Rode with some friends of Malama O Puna to rescue some native Hapu'u ferns from a timber forest that is about to be logged. The ferns are tree ferns, full-grown will tower over your head. Make beautiful unfurled, furry babies. There were 7 of us in the forest clipping leaves and uprooting ferns which were piled into old dog food and feed bags to be relocated to a forest reserve near Black Sands community. Talking story and enjoying the peacefulness of the forest, the shade, the sounds, the shadows, the smells of cool, damp earth. Ground covered in tiny tiny fern-looking grass, make me want to plant it in my living room floor, so soft, cool, lovely.

After working hard, shared my tasty key lime-lemonade, tangelos and lilikoi, received baked sweet ulu and bananas. Stood around, talking more story with everyone. 

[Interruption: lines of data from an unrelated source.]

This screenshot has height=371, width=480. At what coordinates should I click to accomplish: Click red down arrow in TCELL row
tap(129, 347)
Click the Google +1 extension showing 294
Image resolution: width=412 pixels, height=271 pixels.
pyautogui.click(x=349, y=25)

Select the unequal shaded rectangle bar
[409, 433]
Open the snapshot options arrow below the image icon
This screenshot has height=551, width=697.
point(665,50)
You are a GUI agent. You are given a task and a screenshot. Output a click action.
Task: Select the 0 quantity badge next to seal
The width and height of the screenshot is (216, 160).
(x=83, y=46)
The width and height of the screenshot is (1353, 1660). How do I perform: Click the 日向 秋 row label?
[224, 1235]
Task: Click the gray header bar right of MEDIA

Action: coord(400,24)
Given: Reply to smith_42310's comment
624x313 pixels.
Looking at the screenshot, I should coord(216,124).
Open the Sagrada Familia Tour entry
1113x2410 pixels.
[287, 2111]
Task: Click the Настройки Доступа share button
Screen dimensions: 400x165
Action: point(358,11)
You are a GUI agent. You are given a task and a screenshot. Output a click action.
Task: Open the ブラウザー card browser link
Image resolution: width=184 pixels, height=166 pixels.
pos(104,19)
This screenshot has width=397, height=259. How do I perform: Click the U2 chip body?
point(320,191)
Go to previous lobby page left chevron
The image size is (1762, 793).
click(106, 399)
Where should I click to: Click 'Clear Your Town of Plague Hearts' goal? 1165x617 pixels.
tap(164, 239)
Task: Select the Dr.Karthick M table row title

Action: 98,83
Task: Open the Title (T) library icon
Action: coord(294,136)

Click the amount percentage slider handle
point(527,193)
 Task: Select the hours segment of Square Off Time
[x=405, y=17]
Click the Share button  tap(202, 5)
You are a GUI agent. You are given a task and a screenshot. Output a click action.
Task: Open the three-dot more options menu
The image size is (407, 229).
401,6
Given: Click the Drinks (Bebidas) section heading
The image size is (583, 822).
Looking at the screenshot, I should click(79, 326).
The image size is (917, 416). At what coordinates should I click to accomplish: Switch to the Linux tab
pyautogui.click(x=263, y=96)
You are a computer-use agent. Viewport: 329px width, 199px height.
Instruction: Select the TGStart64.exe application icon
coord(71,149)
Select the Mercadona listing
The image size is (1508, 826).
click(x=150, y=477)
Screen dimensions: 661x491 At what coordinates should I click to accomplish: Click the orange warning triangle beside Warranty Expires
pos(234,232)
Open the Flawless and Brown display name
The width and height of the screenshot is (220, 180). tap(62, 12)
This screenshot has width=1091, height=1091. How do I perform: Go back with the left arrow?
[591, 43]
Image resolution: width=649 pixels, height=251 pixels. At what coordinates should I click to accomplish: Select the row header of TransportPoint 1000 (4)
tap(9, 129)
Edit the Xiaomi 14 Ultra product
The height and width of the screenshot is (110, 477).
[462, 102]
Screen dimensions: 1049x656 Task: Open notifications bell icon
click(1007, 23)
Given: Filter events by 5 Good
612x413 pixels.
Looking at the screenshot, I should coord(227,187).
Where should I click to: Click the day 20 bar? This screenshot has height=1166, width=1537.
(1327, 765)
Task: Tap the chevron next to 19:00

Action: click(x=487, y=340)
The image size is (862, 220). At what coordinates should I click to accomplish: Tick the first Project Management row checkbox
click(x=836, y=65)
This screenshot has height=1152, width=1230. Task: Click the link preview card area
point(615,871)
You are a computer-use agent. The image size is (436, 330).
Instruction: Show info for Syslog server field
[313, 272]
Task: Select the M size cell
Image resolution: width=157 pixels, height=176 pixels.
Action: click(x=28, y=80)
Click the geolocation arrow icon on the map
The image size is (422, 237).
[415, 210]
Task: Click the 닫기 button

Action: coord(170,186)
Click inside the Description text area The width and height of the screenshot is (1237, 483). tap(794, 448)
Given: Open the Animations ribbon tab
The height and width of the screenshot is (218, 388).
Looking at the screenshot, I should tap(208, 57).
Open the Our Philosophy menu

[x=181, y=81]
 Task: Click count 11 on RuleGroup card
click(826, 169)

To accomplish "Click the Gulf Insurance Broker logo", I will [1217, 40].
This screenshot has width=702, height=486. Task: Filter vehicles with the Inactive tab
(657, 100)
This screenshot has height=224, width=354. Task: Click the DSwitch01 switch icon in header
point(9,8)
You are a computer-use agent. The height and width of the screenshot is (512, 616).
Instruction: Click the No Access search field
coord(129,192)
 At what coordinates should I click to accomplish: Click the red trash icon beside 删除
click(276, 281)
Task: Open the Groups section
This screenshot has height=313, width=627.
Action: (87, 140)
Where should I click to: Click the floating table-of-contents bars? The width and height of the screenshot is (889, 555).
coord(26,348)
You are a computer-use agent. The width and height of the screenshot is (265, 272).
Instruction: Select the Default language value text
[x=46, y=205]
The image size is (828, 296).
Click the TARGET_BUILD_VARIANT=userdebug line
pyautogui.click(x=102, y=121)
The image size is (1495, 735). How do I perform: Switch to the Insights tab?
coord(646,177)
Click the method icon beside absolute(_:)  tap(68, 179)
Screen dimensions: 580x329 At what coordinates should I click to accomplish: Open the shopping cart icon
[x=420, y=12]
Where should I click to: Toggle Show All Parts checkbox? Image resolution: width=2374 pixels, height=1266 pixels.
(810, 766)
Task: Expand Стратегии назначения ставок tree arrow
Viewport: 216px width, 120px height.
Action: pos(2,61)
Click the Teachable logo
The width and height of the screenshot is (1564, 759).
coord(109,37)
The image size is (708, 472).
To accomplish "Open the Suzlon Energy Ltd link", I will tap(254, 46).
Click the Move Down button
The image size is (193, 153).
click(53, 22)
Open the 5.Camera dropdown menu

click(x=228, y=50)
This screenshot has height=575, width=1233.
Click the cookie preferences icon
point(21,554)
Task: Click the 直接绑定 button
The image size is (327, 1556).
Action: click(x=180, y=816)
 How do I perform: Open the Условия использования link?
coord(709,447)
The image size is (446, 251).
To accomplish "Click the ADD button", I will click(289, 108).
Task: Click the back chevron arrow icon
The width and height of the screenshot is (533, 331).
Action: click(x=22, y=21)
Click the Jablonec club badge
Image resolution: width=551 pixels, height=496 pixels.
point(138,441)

Home now with a bag full of fern roots ready to plant around the back of the house under the Ohi'a and Hala trees. Can't wait to have my own little Hapu'u forest.  

Monday, December 13, 2010

neighborly

I helped our neighbors pour concrete for their up and coming chicken operation. They'll raise hens for meat and eggs. Started at 10am. Hard work, been a while since I worked that hard in the hot sun. Felt good. Gald to "prove" myself to some folks I think have underestimated me. I know cement, I enjoy working with it. We made quick work. Forgot the J-bolts til it was almost dry, but we got 'em in in time and all smoothed out. It looks good. I helped, I had something to offer and it felt good. After the cement was done, Diga and Kaika brought down a cooler of beer, homegrown cabbage/chive salad, baked pig and tomatoes.  Sat around with the guys talking story and enjoy the buzz of a few beers. Talkin bout climbing coconut trees, farming on blue rock and making shows about pirates. Gonna get paid in fresh, raw milk and pig meat. I'm so happy this is my life. I wouldn't change a thing.